**About this task**
Return exactly the lines of the records below, starting at the line that contains "Screen dimensions: 1440x764" and ending at the line that contains "Given: Click the 下注 column header", with both of those lines kept.

Collected data:
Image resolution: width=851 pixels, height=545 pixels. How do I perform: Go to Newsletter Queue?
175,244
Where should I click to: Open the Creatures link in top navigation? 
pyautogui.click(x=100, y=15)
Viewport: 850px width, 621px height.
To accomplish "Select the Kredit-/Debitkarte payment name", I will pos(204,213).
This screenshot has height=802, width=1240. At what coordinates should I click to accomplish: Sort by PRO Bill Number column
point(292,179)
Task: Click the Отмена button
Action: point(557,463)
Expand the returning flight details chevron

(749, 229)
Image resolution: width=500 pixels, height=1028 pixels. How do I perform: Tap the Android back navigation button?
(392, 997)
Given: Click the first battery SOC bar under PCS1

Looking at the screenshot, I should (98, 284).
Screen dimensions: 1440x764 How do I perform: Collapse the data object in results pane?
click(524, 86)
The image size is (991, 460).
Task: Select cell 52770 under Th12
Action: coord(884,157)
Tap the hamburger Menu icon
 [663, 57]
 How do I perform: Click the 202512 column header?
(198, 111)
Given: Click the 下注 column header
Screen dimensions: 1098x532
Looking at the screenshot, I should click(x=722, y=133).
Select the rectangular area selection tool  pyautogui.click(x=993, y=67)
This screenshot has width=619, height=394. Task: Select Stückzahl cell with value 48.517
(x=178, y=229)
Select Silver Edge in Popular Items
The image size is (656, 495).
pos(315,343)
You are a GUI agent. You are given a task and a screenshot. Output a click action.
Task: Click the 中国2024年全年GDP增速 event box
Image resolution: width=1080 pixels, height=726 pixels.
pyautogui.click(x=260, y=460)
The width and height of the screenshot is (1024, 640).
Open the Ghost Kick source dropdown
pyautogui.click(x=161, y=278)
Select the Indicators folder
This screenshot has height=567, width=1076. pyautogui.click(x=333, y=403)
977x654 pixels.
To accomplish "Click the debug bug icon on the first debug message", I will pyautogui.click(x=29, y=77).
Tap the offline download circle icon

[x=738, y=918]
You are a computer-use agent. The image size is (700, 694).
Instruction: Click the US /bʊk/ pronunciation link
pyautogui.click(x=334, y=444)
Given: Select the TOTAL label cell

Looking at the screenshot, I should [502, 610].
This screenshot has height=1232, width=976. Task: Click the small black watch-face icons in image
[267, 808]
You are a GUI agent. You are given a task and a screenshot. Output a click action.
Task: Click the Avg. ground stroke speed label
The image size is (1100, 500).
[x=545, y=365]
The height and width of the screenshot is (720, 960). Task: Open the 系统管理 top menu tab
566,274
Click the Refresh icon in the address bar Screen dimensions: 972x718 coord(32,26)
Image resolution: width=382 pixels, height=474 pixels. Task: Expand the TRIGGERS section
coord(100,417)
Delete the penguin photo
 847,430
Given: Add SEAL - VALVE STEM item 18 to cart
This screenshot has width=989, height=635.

**Solution to this exercise**
Screen dimensions: 1440x764 How do I perform: Collapse the data object in results pane?
click(524, 86)
The image size is (991, 460).
Task: Select cell 52770 under Th12
Action: coord(884,157)
Tap the hamburger Menu icon
 [663, 57]
 How do I perform: Click the 202512 column header?
(198, 111)
Given: Click the 下注 column header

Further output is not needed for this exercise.